Exercise 3 Click on arrests in your environment pane. A new tab should appear that shows the spreadsheet for arrests. If you find yourself needing to see a spreadsheet, use this point-and-click method.

Now that we can view data, let’s practice applying some of the concepts you read about in the Chapter 2.

The arrests data set contains information on arrests for possession of small amounts of marijuana in the city of Toronto.

Exercise 4 Based on what you see in the spreadsheet of arrests, what is the structure of this data set? What is the unit of analysis? Remember to write your answer outside of a code chunk.

Let’s examine a new data set called Florida which contains county voting results for the 2000 presidential election.

Exercise 5 Follow the same process used for viewing the Arrests data set to view the Florida data set. What is the structure and unit of analysis of the Florida data set?

Exercise 6 Do the same thing one more time with a data set named USPop. What is its structure and unit of analysis?

17.4 Glimpse Data

A data set can contain far too many variables (columns) and observations (rows) to effectively scroll through in a spreadsheet. The glimpse function generates a compact printout providing key information about a data set. The general code is as follows:

glimpse(dataset)

where we replace dataset with the name of the dataset.

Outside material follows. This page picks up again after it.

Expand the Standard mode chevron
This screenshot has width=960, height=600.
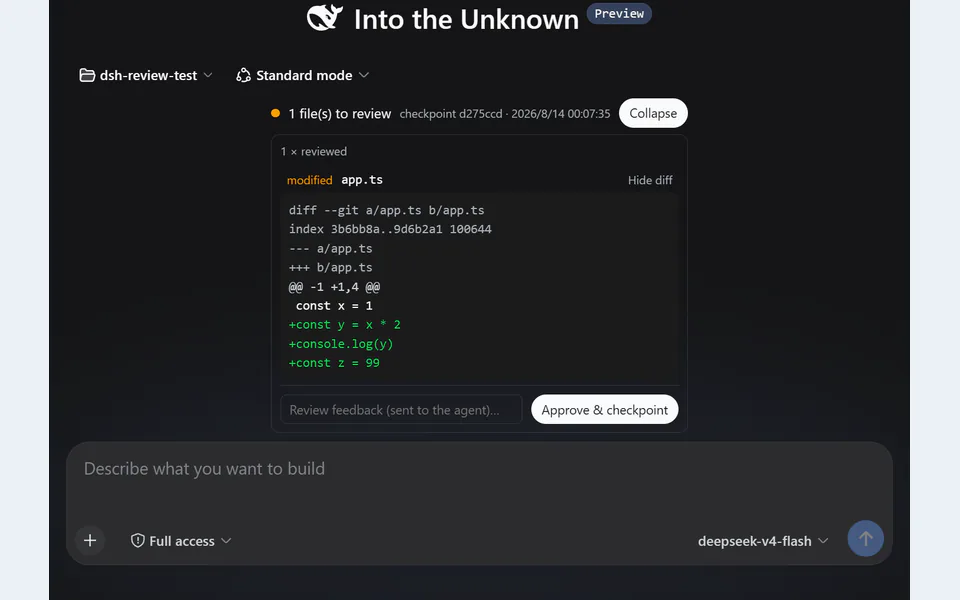click(x=364, y=75)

Exercise 7 In an existing or new code chunk, use glimpse on arrests.

Notice that the results show you the dimensions of the dataset–the number of rows (observation) and columns (variables). Next, it provides a vertical list of variables, with several of their values listed horizontally. This allows us to easily view a very wide dataset with many variables and export the information to a document.

Exercise 8 Having now examined arrests as a spreadsheet and using glimpse, what type are the following variables based on what you read in Chapter 2 (numerical vs. categorical; continuous, discrete, ordinal, nominal)?

  • year
  • age
  • sex

17.5 Variable Types in R

The column immediately to the right of the variable name in the glimpse printout is also informative. It tells you how each variable is stored in R. A variable can be stored in several ways:

  • Integers: commonly used for discrete variables
  • Doubles/numerics: commonly used for continuous variabls but can also store discrete variables
  • Logicals: commonly used for categorical variables that are binary (i.e. 1 or 0). In R, logicals are assigned TRUE, if equal to 1, or FALSE, if equal to 0.
  • Factors: commonly used for categorical variables. Factors can store categorical variables with any number of levels. Therefore, a binary variable can be stored as a factor instead of a logical if you want the variable to be assigned different values like “Yes” or “No.”
  • Characters: commonly used for strings of text that don’t fit the other storage types well, such as open-ended responses in a survey. However, any variable can be stored as a character. A numerical variable can be stored as a character and R will not recognize its values as numbers.

Exercise 9 Are the variables listed exercise 8 stored in R in a way that aligns with their type you identified in exercise 8?

Variables will not always be stored in R the way they should. Sometimes we have to tell R how to store a variable based on our own understanding of their type. This skill will be covered later.

17.6 Save and Upload

Change the title in the YAML to “R Chapter 17”. Knit your Rmd to save it and check for errors. If you are satisfied with your work, upload to eLC. Once you upload, answers will become available for download.